The artificial intelligence market is undergoing an unprecedented change. According to the latest comprehensive report released by the Poe platform, the competitive landscape in the AI field has changed significantly in early 2025, and emerging companies are rapidly eroding the market share of veteran giants. This trend not only reflects the rapid iteration of technology, but also reveals the strong market demand for innovation and diversity.
As a platform with more than 100 AI models, Poe provides us with a unique perspective on the usage patterns of text, image and video generation technology based on interactive data from millions of users over the past year. These commonly strictly protected usage data provide valuable market insights for technology decision makers and help them better understand user needs and technology trends.

While established companies such as OpenAI and Anthropic still dominate the text generation field, new entrants such as DeepSeek and Black Forest Labs have quickly seized a large market share, showing the vitality of this ecosystem. This market dispersion and the rise of emerging forces mark an era of more diversification and fierce competition in the AI field.
There are huge differences in Google's performance in different AI models. Its Gemini series text models have been growing until October 2024, but have begun to decline since then. By comparison, Google's Imagen3 series in the field of image generation accounted for 30% of the market share, while its video generation model Veo-2 quickly gained 40% of the market. This imbalanced performance shows that technical strength does not guarantee a comprehensive market leadership, and corporate decision makers need to evaluate AI capabilities one by one, rather than assuming that leading in a certain field means overall excellence.
Video generation, as the latest frontier of generative AI, has witnessed fierce competition and rapid transformation of leadership. This category that only appeared at the end of 2024 has rapidly expanded to more than 8 providers. As an early pioneer, Runway has maintained a strong position of 30% to 50% despite only one API model. However, Google's Veo-2 has captured nearly 40% of the market in just a few weeks since its launch. The models developed in China account for about 15% of the video generated information. Models such as Kling-Pro-v1.5, Hailuo-AI, HunyuanVideo and Wan-2.1 have continuously broken through their limits in terms of capabilities, reasoning time and cost, indicating that international competition is still an important driving force for innovation.
The field of image generation is probably the most significant area where the AI market changes. DALL-E-3 and various stable diffusion versions as pioneers, their relative usage share dropped by nearly 80% as the official image generation model increased from 3 to about 25. Surprisingly, Black Forest Labs' Flux series model has remained significantly ahead since its popularity in mid-2024, accounting for nearly 40% of the market. Google's Imagen3 series has grown steadily since its launch in late 2024, accounting for nearly 30% of its use share, becoming a strong second-place competitor.

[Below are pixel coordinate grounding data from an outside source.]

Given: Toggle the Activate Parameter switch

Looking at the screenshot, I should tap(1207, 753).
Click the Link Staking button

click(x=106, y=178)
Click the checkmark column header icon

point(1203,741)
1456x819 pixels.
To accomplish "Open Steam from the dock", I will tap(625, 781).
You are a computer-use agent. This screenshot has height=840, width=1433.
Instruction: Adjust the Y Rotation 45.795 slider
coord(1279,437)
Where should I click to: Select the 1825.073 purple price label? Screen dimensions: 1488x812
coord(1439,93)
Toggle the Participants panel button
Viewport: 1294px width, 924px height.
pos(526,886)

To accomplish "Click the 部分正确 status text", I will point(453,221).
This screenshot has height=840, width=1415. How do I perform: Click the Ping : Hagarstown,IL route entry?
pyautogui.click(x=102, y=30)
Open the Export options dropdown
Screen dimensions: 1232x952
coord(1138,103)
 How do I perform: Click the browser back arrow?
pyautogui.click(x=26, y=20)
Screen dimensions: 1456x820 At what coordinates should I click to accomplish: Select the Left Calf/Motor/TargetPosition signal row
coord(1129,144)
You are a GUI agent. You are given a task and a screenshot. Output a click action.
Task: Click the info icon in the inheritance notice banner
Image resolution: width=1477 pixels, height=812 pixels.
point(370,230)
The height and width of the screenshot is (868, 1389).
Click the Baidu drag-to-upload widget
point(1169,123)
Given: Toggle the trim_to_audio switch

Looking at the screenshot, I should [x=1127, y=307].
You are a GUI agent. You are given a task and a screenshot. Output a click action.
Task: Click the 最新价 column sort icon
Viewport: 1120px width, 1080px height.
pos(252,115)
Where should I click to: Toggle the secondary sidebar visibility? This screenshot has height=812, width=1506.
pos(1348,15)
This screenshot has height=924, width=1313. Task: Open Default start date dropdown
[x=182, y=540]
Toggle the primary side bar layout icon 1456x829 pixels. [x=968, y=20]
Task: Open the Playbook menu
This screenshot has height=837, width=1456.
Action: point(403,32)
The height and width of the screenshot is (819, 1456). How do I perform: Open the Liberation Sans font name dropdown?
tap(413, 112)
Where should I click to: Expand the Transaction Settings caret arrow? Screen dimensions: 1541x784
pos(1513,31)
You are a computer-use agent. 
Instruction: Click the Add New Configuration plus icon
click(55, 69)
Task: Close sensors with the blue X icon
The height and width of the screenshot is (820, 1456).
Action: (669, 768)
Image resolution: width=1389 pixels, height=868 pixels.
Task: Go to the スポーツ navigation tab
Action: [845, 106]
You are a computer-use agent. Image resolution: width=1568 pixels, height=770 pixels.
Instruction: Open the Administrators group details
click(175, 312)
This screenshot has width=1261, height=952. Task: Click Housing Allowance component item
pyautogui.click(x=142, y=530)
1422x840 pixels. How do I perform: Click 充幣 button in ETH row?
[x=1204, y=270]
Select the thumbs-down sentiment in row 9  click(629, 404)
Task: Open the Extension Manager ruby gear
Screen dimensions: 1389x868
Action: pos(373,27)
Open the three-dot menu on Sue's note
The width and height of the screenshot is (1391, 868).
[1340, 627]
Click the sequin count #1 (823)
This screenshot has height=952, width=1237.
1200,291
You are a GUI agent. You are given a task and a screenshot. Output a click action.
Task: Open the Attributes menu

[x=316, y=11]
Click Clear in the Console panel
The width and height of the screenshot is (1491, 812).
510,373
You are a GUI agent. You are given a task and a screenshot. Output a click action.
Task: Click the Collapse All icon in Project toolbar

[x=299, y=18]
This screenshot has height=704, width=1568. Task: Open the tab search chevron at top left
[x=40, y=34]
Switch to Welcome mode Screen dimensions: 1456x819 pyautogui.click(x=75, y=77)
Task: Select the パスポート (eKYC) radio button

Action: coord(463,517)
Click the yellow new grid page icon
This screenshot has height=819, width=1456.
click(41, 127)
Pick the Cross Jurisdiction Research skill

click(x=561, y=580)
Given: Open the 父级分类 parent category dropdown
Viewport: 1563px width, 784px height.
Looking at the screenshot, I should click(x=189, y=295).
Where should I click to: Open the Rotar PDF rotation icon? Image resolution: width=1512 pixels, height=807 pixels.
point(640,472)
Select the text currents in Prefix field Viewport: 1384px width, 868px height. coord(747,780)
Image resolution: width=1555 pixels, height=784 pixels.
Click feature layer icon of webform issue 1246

Poe's data reveals a trend worth noting: With the release of more powerful models, the use of new flagship models will quickly snatch old versions. Users quickly switched from GPT-4 to GPT-4o and from Claude-3 to Claude3.5. This phenomenon means: maintaining support for the old model may lead to diminishing returns. Businesses may need to rethink product lifecycle strategies, focus resources on fewer models and make more frequent updates.
OpenAI and Anthropic maintain their dominance in the field of text generation, accounting for about 85% of text interactions on the platform. Since the release of Claude3.5Sonnet in June 2024, the two companies have almost equal text usage, indicating increasingly fierce competition. What's even more striking is that DeepSeek becomes the legal third contender. DeepSeek-R1 and V3 gained 7% market share from unmanned use to peak in December 2024, significantly higher than any previous open source model. This sharp rise suggests that the entry barriers for new text AI providers may be lower than expected.
Poe's report clearly demonstrates the characteristics of the rapid development of the AI market: technological advantages alone cannot guarantee a sustained market leadership. Business decision makers face an increasingly complex supplier landscape, and today's leaders may become tomorrow's laggards. User preferences may change drastically with new models being released, suggesting organizations should build flexible AI stacks to adapt to changing capabilities rather than being limited to single-vendor solutions. AI has emerged with different leaders in text, image and video, further complicating corporate strategies.
As Poe points out in his conclusion: “We hope these findings give people a glimpse into the dynamics of the AI model landscape.” For businesses navigating this mobile ecosystem, the message is clear: the AI revolution is growing at an astonishing pace, rewarding companies that remain flexible while punishing organizations that rely too much on yesterday’s technology leaders.